**Page text:**
** Begin **

# 4 wheel drive woe's



## snowplowdog (Nov 26, 2009)

I was just out plowing with my YJ when I heard a clunk from the transfer case & the 4 wheel drive stopped working. It shifts through 2 hi, 4 hi, & 4 low no problem but won't engage. Anyone have any ideas?


----------



## sjwrangler (Oct 5, 2009)

Is the front engaging? The fork might not be working correctly. The vac-operated units are known for problems. Otherwise, ask in http://www.jeepforum.com/forum/


----------



## theplowmeister (Nov 14, 2006)

Ya,, the front axle disconnect have problems. there is a threaded plug on the side of the disconnect that you can screw a bolt into to force the fork to engage. In my YJ I had problems with the diaphragm failing.


----------



## snowplowdog (Nov 26, 2009)

sjwrangler;1247962 said:


> Is the front engaging? The fork might not be working correctly. The vac-operated units are known for problems. Otherwise, ask in http://www.jeepforum.com/forum/


I pulled the actuator out & found the fork was broken. I manually engaged it & finished up plowing for the night & now I'll just have to order the parts.


----------



## sjwrangler (Oct 5, 2009)

On mine, the PO put a bolt through internally so it is engaged all the time. It sounds like Plowmeister's method would be easier. If you get stuck, I have Factory new (OEM) wiring harness (hoses) for the vac system I could sell. I l thought I would install them, but I leave the fork engaged all the time. Yes, if it worked I could get 1 or 2 MPG more in summer, but my Jeep is not a DD.


----------

** End **

(Extracted items)
** Begin **

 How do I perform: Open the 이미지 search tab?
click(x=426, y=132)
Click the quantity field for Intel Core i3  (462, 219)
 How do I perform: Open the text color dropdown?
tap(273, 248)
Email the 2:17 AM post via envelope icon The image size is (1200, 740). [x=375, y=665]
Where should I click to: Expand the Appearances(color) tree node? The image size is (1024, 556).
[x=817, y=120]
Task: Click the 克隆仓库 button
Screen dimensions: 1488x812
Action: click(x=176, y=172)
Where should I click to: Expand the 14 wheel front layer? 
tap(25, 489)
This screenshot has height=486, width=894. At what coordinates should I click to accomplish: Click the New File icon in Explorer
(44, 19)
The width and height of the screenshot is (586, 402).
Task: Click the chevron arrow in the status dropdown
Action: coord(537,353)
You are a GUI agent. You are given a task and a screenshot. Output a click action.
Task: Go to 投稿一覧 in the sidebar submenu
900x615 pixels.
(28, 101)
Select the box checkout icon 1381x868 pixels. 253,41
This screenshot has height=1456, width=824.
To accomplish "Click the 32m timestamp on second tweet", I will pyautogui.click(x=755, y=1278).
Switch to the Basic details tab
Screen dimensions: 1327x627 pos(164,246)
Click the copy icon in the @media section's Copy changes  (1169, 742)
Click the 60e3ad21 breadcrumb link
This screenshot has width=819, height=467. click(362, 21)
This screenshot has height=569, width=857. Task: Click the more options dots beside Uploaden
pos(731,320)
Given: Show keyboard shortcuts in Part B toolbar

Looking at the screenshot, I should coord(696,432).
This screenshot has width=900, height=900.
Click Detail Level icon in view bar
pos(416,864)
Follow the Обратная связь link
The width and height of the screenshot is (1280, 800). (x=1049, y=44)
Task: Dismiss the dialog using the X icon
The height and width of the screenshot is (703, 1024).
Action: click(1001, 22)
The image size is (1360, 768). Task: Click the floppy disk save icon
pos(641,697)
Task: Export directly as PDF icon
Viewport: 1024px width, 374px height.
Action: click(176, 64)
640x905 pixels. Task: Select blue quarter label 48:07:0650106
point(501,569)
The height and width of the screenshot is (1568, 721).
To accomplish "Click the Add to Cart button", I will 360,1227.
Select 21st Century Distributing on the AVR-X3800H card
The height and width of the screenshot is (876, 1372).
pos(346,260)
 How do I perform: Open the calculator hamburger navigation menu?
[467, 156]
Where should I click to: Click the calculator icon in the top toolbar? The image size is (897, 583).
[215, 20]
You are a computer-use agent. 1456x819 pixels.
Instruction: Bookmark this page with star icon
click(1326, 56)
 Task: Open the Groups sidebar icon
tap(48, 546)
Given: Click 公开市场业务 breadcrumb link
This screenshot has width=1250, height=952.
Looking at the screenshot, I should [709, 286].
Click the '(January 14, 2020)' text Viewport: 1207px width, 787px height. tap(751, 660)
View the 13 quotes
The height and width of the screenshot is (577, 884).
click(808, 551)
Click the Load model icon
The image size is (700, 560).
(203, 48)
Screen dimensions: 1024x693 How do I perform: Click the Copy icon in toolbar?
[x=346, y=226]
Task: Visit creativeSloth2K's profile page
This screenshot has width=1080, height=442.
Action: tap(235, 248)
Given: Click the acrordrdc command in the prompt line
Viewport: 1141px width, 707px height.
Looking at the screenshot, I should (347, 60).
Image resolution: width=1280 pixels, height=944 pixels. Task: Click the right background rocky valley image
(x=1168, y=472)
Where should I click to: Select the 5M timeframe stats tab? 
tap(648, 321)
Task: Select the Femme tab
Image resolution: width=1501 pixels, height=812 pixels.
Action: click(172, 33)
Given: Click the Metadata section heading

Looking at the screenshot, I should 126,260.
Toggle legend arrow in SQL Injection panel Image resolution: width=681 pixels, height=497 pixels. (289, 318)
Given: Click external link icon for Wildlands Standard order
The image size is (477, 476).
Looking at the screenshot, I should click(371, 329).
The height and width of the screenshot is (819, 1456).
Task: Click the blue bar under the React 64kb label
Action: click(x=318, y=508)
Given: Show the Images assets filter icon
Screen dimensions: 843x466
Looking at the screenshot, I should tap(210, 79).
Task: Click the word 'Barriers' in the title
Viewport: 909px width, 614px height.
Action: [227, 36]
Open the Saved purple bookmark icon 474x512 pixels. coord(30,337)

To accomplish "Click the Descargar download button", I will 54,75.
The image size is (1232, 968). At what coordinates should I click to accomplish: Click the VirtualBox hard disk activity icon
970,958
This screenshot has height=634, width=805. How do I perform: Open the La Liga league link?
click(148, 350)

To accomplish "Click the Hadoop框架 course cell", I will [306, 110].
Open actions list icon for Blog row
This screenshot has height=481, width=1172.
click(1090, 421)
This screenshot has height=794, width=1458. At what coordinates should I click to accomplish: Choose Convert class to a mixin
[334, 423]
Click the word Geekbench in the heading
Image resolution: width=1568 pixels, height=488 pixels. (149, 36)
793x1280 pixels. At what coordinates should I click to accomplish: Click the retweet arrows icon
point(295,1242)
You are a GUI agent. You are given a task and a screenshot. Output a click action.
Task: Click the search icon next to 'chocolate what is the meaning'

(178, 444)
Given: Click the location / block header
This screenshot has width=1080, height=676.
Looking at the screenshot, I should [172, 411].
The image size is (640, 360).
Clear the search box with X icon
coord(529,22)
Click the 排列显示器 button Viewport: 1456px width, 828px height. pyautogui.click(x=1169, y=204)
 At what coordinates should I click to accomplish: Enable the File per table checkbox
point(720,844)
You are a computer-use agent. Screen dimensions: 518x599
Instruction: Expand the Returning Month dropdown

** End **

**What this task involves:** Render this sentence from the forum thread in Spanish: "I pulled the actuator out & found the fork was broken." Rely only on the forum thread when answering.

**Result:** Saqué el actuador y descubrí que la horquilla estaba rota.